───── TESTO DA ANALIZZARE ─────
All’uopo si richiama la sentenza della Corte di Cassazione del 31 gennaio 2014 n. 2185 che dichiara: “In tema di responsabilità contrattuale del medico nei confronti del paziente per danni derivanti dall’esercizio di attività di carattere sanitario, il paziente ha il solo onere di dedurre qualificate inadempienze, in tesi idonee a porsi come causa o concausa del danno, restando poi a carico del debitore convenuto l’onere di dimostrare o che nessun rimprovero di scarsa diligenza o di imperizia possa essergli mosso, o che, pur essendovi stato un suo inesatto adempimento, questo non abbia avuto alcuna incidenza causale sulla produzione del danno”.
La Corte di Cassazione, Sezione III, con la recente sentenza 20 marzo 2015, n. 5590, ribadisce che: “In tema di responsabilità civile nell’attività medico-chirurgica, ove sia dedotta una responsabilità contrattuale della struttura sanitaria e/o del medico per l’inesatto adempimento della prestazione sanitaria, il danneggiato deve fornire la prova del contratto (o del “contatto sociale”) e dell’aggravamento della situazione patologica (o dell’insorgenza di nuove patologie per effetto dell’intervento) e del relativo nesso di causalità con l’azione o l’omissione dei sanitari, ed allegare la colpa della struttura, restando a carico dell’obbligato – sia esso il sanitario o la struttura – la prova che la prestazione professionale sia stata eseguita in modo diligente e che gli esiti peggiorativi siano stati determinati da un evento imprevisto e imprevedibile, rimanendo irrilevante, sotto il profilo della distribuzione dell’onere probatorio, che si tratti o meno di intervento di particolare difficoltà”.
Il medico sarà quindi responsabile qualora il suo operato non si sia esplicato in modo diligente: il livello di diligenza richiesto non è quello generale del pater familias ex art. 1176 c.c. comma 1, ma quello qualificato di cui al comma 2 che deve rapportarsi “alla natura dell’attività esercitata”, nel caso di specie è appunto quella medica.
─────
#### COSA FARE:
Nel testo sulla responsabilità del medico, quale livello di diligenza si richiede al medico?
───── DATI FORNITI ─────
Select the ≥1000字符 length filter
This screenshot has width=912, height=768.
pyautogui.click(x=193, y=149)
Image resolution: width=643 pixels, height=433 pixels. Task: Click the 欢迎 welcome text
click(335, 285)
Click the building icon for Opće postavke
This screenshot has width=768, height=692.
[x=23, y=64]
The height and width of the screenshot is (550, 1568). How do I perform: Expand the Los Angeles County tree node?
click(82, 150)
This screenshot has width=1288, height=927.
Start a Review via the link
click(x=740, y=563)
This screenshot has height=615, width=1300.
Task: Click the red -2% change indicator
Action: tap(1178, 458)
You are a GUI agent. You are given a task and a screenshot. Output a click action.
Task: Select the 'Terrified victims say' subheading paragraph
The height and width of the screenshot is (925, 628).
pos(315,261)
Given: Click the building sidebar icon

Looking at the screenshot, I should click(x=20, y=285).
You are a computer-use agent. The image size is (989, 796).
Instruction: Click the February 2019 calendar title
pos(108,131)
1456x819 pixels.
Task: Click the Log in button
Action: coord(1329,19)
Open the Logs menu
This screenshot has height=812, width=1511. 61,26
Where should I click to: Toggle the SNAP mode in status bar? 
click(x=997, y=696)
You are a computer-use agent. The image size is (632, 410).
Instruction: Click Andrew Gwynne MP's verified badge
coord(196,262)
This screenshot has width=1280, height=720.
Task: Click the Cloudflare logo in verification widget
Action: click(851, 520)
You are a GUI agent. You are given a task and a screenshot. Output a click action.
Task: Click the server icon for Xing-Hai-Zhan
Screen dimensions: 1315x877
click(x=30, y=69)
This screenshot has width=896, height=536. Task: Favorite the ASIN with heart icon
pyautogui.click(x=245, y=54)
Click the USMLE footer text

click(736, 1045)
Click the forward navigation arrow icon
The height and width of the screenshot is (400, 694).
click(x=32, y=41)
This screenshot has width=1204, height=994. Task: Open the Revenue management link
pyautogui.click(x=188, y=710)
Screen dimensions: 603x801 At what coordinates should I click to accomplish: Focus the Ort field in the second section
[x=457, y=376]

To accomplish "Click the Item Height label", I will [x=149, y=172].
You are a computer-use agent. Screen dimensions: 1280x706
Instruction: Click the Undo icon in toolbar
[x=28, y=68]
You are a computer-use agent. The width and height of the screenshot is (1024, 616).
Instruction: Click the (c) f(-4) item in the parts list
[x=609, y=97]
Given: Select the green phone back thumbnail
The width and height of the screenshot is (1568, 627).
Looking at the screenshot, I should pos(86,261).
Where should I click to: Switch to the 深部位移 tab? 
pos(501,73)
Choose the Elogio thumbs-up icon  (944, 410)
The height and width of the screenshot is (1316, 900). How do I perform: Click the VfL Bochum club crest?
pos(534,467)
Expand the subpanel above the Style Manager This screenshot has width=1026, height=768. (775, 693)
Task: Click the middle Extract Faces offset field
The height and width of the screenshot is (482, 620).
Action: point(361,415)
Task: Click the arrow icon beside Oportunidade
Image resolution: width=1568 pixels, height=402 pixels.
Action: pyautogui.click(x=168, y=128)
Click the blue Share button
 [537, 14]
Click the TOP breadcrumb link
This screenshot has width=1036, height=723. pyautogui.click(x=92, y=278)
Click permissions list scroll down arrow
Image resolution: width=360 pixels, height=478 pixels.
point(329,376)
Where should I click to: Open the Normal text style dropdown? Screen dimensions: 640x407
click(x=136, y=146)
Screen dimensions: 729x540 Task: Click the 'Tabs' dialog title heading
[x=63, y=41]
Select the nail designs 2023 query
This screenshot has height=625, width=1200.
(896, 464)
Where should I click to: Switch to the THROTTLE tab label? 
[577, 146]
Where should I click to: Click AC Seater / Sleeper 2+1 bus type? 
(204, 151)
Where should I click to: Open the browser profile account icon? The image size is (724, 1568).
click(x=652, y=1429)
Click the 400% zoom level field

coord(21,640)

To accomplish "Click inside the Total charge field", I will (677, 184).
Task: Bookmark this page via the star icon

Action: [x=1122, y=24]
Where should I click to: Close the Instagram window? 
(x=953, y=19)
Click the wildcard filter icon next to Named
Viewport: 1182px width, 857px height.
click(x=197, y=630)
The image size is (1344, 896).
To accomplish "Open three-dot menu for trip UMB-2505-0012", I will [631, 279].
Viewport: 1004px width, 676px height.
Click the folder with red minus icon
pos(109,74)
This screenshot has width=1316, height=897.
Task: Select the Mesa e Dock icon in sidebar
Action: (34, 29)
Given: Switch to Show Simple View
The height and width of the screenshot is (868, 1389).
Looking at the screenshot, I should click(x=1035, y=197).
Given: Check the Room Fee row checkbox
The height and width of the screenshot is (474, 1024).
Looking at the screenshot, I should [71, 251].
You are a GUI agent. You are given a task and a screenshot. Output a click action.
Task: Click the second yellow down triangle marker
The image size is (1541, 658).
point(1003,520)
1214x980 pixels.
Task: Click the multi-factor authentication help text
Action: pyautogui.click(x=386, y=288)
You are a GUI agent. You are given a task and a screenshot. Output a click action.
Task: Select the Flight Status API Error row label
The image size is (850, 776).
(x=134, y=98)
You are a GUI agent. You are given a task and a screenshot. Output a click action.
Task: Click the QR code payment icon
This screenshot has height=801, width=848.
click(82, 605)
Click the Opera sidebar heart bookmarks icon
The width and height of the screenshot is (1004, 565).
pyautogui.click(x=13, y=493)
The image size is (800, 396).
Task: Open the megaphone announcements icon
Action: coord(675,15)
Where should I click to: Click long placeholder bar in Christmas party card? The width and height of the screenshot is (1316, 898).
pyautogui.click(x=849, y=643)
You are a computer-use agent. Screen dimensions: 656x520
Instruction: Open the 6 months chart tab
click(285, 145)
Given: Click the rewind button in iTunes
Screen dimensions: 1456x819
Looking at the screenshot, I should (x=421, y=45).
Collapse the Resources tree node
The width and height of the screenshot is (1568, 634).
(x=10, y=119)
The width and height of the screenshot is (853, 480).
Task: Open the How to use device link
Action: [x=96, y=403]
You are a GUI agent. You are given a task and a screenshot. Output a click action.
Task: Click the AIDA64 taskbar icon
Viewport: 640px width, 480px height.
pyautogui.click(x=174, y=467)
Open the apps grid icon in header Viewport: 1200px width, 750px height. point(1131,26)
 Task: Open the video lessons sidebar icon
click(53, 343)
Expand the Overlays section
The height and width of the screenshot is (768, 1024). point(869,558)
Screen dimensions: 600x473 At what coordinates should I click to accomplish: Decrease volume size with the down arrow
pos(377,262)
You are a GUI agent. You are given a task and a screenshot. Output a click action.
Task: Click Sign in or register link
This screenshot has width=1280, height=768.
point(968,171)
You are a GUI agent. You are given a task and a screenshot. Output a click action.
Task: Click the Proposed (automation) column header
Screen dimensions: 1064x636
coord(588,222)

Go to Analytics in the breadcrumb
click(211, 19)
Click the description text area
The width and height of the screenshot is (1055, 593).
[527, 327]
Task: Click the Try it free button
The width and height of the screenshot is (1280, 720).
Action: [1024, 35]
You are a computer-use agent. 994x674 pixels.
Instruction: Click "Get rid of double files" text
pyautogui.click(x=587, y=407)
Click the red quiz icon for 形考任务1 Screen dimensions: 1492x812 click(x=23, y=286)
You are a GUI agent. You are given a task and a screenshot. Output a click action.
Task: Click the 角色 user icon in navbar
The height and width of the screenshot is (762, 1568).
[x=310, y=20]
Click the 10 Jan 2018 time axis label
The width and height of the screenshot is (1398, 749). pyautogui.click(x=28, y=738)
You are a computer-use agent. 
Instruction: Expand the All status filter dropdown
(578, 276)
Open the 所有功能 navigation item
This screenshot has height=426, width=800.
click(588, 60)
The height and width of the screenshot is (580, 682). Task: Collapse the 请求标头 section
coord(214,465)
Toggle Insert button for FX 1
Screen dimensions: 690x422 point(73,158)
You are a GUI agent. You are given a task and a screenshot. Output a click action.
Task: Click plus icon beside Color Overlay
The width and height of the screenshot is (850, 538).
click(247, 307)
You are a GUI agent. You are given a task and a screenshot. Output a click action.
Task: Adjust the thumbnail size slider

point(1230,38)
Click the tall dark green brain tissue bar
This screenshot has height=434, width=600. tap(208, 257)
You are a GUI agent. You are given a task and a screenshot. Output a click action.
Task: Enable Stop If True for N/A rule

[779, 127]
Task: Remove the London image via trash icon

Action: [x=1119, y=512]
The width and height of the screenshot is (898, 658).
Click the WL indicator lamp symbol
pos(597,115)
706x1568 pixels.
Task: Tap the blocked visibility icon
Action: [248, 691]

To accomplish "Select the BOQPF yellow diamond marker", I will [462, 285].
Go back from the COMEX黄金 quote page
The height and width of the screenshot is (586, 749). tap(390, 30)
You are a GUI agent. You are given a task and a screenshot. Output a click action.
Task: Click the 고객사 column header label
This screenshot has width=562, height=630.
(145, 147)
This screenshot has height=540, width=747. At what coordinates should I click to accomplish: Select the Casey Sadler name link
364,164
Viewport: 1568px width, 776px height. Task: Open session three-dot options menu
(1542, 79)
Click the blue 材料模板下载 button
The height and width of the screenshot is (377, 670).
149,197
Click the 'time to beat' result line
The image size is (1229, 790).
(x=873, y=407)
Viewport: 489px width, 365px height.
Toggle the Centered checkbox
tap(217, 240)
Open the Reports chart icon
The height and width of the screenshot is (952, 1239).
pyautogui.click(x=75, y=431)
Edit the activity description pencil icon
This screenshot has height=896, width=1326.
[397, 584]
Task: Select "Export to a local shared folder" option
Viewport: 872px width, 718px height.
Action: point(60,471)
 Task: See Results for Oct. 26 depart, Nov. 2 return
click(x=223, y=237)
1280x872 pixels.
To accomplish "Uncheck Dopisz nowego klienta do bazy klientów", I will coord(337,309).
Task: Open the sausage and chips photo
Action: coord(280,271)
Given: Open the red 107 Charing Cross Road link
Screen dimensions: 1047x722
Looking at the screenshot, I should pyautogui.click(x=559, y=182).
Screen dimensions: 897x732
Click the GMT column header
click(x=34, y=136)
─────
#### RISPOSTA:
Quello qualificato del comma 2 dell'art. 1176 c.c., da rapportare alla natura dell'attività esercitata, cioè quella medica.